Description of the task ->
Only one stretch of the data below is needed. Output the lines from the one with "Privacy (145, 2545)" up to and including the one with "Five ways powerful", exactly as they stand.

(Collected data entries)
☆ ☆ ☆ ☆ ☆ ☆ ☆

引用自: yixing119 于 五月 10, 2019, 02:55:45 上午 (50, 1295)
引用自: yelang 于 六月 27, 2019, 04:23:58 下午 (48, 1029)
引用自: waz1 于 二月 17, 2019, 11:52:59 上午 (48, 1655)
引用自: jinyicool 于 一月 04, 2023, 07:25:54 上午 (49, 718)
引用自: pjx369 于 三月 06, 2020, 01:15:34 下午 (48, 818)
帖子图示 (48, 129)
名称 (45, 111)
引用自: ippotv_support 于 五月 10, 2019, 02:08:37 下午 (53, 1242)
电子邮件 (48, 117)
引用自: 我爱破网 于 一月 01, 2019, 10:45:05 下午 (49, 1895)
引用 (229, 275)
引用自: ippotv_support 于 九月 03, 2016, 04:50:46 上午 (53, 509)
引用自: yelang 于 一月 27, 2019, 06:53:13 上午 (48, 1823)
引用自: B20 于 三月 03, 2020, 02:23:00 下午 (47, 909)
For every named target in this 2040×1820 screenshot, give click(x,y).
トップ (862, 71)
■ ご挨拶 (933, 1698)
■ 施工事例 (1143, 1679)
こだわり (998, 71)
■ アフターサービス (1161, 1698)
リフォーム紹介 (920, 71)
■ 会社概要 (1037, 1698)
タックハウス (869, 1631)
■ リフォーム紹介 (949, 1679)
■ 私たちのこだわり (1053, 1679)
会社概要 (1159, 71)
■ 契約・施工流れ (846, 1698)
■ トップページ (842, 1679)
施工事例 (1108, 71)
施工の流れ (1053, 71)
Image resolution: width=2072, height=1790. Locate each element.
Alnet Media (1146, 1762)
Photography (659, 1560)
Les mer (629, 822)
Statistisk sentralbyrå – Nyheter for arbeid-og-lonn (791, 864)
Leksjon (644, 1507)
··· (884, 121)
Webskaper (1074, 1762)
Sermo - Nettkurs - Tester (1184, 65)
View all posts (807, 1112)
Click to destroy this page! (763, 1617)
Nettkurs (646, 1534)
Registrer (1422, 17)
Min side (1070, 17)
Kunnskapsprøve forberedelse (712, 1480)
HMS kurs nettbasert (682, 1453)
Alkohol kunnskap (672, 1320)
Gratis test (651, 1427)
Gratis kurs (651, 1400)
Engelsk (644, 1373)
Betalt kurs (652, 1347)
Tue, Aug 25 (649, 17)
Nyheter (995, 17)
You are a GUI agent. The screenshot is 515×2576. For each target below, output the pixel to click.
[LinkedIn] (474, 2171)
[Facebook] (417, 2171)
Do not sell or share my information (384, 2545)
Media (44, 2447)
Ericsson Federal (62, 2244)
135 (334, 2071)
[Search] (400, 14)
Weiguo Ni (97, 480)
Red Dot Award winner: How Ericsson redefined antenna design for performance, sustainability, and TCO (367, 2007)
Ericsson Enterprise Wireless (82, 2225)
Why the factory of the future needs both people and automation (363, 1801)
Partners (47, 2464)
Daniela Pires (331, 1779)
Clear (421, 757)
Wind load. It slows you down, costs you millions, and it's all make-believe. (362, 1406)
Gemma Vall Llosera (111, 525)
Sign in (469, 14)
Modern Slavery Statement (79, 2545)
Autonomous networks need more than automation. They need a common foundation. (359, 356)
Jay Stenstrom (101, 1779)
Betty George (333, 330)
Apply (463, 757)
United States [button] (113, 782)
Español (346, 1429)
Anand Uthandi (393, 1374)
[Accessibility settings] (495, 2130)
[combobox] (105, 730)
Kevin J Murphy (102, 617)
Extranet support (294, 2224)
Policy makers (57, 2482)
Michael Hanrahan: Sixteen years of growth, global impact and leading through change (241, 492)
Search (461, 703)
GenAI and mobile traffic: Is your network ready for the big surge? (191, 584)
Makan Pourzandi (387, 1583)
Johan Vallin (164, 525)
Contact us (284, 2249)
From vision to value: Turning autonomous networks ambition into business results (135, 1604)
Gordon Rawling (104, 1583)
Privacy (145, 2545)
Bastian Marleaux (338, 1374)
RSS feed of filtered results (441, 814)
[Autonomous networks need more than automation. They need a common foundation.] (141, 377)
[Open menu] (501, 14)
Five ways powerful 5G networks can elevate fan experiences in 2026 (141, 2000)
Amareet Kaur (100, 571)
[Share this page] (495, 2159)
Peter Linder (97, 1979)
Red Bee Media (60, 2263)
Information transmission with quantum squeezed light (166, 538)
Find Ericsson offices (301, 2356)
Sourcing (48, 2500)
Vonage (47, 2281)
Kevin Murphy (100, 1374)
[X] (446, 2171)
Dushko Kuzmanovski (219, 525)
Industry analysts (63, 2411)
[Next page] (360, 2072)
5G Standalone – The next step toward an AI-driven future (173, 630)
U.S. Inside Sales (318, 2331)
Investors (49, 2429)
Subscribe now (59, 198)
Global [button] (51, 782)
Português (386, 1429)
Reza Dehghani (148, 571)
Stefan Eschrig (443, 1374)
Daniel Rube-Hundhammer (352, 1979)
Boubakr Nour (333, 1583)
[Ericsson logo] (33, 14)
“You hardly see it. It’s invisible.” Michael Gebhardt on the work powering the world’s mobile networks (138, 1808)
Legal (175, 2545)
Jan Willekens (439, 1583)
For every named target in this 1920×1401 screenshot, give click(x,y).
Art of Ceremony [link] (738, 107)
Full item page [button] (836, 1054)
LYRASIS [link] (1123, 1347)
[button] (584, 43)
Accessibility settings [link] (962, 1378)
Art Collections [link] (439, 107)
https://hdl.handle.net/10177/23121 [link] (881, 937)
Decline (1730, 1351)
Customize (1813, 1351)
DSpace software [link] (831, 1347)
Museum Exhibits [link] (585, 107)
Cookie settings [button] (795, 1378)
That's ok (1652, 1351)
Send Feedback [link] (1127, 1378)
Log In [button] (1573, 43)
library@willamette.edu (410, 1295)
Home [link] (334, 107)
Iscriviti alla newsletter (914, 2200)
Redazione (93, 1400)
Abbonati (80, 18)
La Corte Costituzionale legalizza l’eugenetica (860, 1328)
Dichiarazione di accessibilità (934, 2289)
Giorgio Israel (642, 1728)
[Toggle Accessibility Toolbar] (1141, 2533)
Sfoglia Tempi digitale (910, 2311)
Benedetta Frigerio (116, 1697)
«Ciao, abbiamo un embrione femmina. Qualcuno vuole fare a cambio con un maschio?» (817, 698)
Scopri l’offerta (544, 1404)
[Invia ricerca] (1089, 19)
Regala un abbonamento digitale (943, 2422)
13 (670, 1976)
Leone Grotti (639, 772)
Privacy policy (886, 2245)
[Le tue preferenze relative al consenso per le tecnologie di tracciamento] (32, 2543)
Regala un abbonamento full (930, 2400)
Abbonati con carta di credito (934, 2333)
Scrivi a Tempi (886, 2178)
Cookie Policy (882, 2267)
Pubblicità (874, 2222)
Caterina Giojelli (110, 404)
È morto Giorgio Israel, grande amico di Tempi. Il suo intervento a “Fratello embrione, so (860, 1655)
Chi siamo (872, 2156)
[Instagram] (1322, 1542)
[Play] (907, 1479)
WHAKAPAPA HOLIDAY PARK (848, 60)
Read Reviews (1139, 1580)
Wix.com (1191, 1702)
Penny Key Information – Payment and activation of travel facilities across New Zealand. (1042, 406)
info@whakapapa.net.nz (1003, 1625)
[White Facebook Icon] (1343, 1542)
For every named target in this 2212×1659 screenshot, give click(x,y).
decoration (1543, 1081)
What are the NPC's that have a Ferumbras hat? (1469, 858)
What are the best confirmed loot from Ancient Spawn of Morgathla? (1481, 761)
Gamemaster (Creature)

☆ ☆ ☆ ☆ ☆ ☆ ☆

Response to this exercise ->
Privacy (145, 2545)
Bastian Marleaux (338, 1374)
RSS feed of filtered results (441, 814)
[Autonomous networks need more than automation. They need a common foundation.] (141, 377)
[Open menu] (501, 14)
Five ways powerful 5G networks can elevate fan experiences in 2026 (141, 2000)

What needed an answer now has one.